Aim: Scale the coordinates in the answers of all the data below by 2.5 and write every line out again, requests included. Round each result to the nearest whole number, with halves rounded up.

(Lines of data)
= = = =

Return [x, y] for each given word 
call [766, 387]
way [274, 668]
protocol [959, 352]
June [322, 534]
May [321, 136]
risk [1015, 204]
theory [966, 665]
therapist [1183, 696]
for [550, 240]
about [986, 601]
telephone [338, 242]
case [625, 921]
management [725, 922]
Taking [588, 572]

= = = =

Result:
Return [x, y] for each given word 
call [1915, 968]
way [685, 1670]
protocol [2398, 880]
June [805, 1335]
May [803, 340]
risk [2538, 510]
theory [2415, 1663]
therapist [2958, 1740]
for [1375, 600]
about [2465, 1503]
telephone [845, 605]
case [1563, 2303]
management [1813, 2305]
Taking [1470, 1430]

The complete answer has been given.